Data for review:

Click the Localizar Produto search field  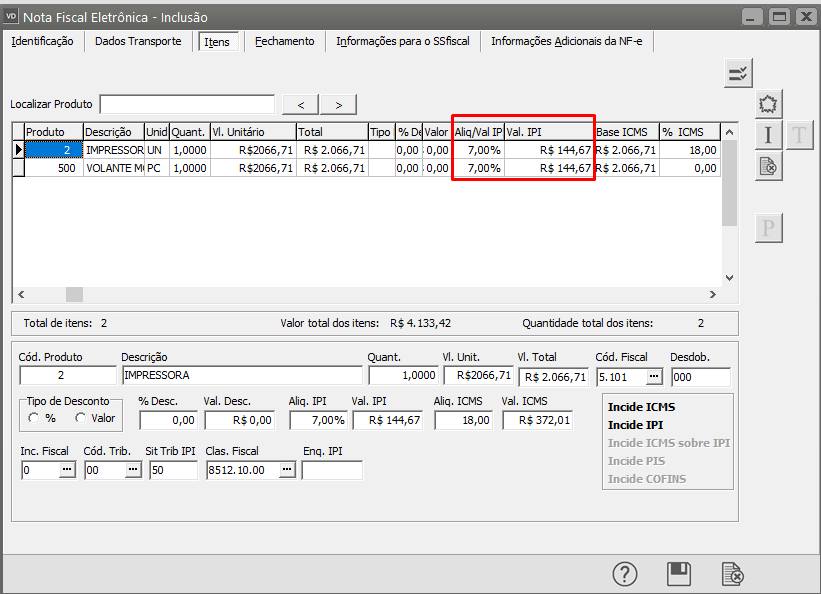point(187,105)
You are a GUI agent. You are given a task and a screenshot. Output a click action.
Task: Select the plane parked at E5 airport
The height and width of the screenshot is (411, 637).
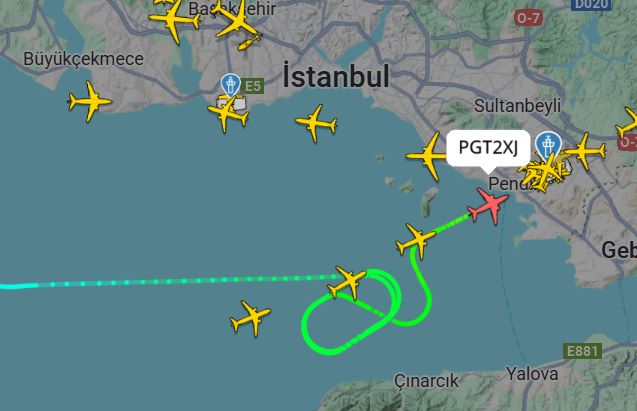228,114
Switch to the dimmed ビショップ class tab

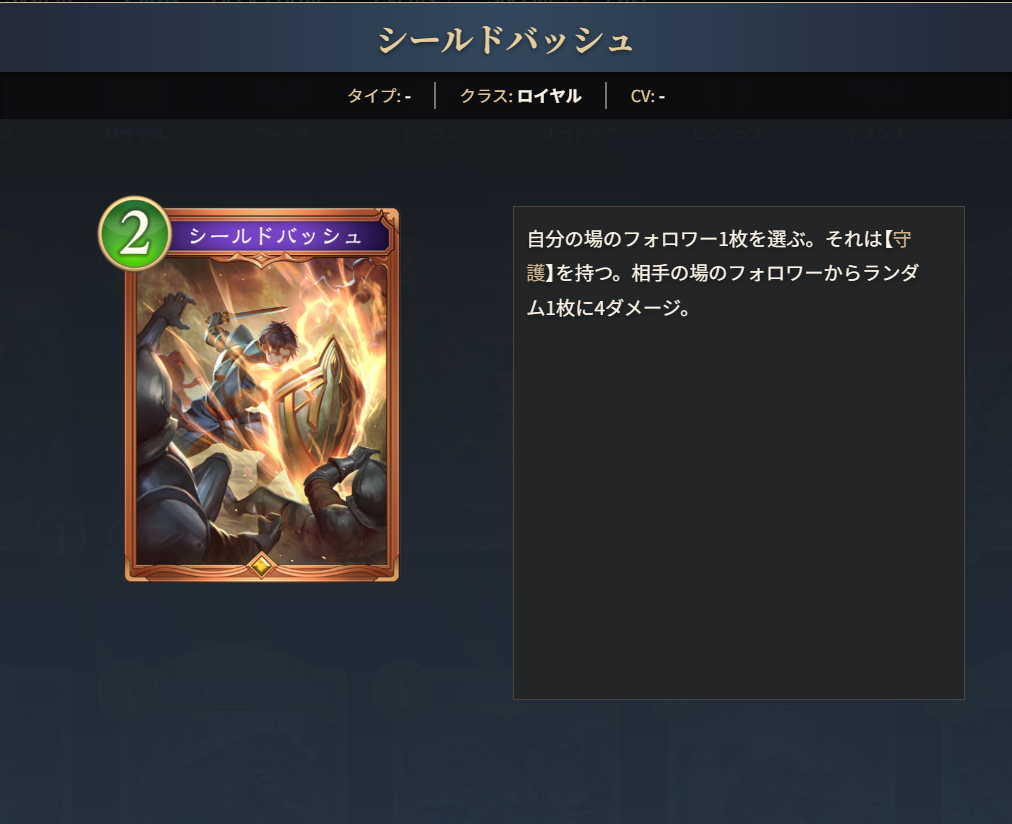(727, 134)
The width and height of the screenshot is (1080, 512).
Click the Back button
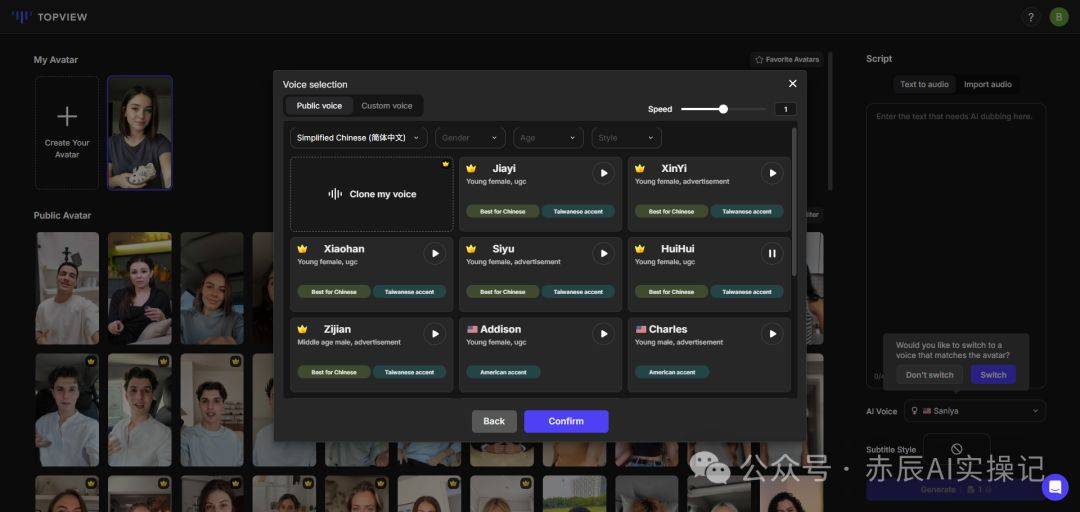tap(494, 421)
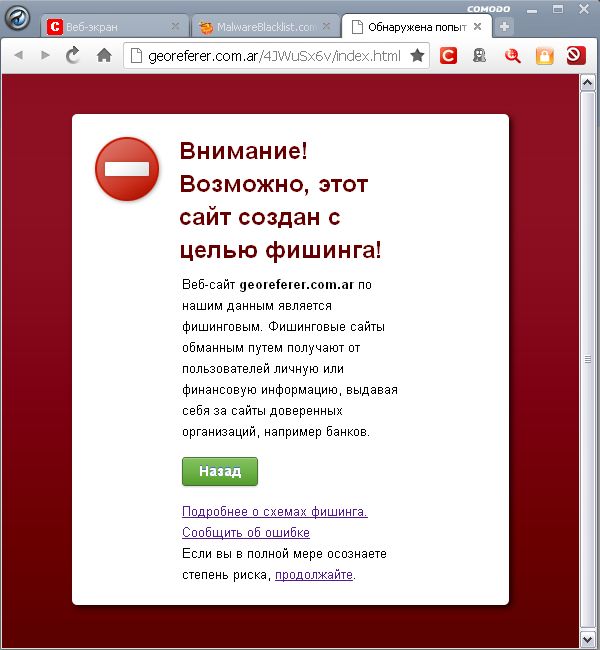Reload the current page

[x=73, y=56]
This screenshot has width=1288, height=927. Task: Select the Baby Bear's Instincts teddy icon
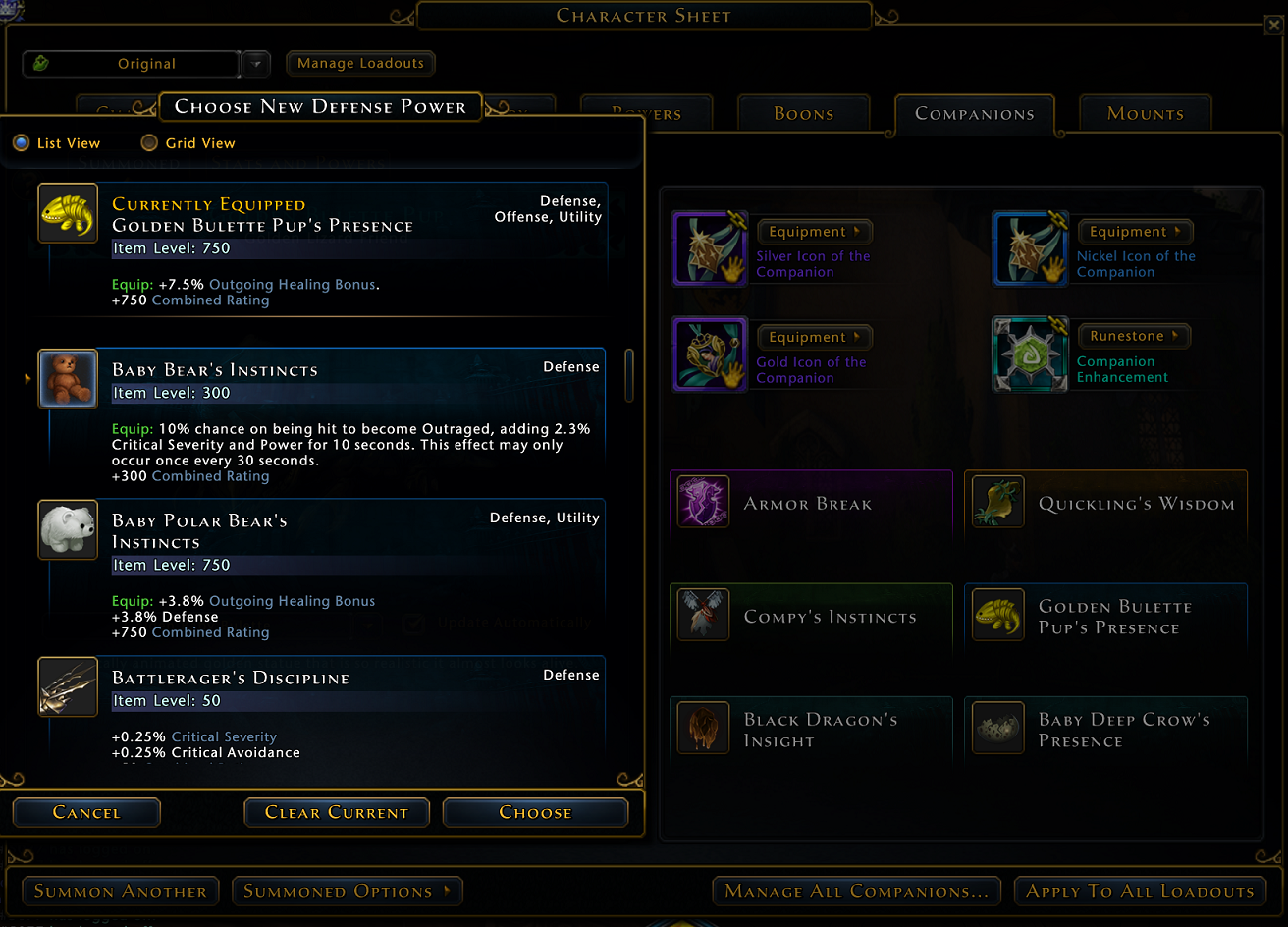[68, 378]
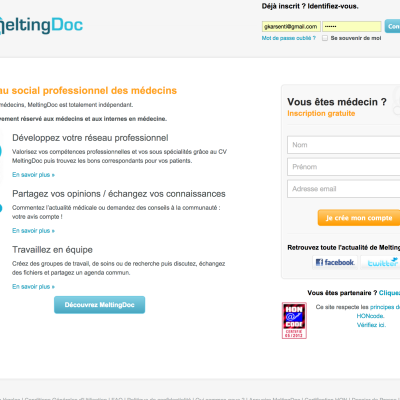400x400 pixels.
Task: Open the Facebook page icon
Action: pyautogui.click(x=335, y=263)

Aim of the exercise: Repeat word for word only the lines from the line holding "Task: Select the plane parked at E5 airport" to the final line of the material, both included. Don't carry over any picture.

Worked solution:
Task: Select the plane parked at E5 airport
The height and width of the screenshot is (411, 637).
228,114
Switch to the dimmed ビショップ class tab

(727, 134)
The width and height of the screenshot is (1080, 512).
Click the Back button
tap(494, 421)
Reload the current page

[x=73, y=56]
This screenshot has width=1288, height=927. Task: Select the Baby Bear's Instincts teddy icon
[68, 378]
400x400 pixels.
Task: Open the Facebook page icon
Action: pyautogui.click(x=335, y=263)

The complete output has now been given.